■ **EXERCISE**
Rewrite the listing from the line with "The image size is (1568, 424)." to the line with "Looking at the screenshot, I should [x=794, y=237]." as a two-column CSV with the headers request and answer, one row per request, each field quoted and any line breaks replaced with spaces.

___

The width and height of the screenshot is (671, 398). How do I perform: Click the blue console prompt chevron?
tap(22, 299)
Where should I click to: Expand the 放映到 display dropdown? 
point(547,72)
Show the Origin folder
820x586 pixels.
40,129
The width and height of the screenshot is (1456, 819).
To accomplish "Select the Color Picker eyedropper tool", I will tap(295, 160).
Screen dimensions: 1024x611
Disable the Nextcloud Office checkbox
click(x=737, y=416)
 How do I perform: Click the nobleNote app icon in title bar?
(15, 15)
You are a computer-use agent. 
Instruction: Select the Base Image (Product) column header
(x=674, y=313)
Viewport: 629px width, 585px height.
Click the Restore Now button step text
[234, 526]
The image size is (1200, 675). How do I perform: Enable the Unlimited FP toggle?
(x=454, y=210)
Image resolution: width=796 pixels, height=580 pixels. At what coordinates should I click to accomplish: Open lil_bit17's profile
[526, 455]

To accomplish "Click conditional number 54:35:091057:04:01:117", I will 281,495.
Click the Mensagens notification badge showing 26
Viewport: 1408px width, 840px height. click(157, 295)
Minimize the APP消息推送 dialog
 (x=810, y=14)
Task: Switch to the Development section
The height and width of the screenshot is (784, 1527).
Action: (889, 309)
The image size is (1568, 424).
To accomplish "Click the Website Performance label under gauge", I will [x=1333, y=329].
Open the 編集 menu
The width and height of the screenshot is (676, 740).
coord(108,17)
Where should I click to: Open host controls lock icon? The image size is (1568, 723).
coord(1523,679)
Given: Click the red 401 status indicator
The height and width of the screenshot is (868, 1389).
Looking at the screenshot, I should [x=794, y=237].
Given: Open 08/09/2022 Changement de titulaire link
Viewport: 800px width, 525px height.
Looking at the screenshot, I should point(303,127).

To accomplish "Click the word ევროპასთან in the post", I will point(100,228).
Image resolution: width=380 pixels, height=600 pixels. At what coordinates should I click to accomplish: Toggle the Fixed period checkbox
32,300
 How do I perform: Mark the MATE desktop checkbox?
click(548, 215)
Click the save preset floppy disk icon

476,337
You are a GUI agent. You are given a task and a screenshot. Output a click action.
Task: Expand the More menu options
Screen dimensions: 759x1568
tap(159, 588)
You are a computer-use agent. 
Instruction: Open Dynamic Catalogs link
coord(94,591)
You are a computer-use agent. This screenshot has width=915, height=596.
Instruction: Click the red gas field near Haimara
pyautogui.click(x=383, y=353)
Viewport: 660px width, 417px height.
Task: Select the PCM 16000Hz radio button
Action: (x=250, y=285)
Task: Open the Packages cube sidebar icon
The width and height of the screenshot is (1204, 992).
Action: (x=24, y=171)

___

■ **SOLUTION FOR THIS TASK**
request,answer
"The image size is (1568, 424). To accomplish ""Click the Website Performance label under gauge"",","I will [x=1333, y=329]."
"Open the 編集 menu The width and height of the screenshot is (676, 740).","coord(108,17)"
"Where should I click to: Open host controls lock icon? The image size is (1568, 723).","coord(1523,679)"
"Given: Click the red 401 status indicator The height and width of the screenshot is (868, 1389).","Looking at the screenshot, I should [x=794, y=237]."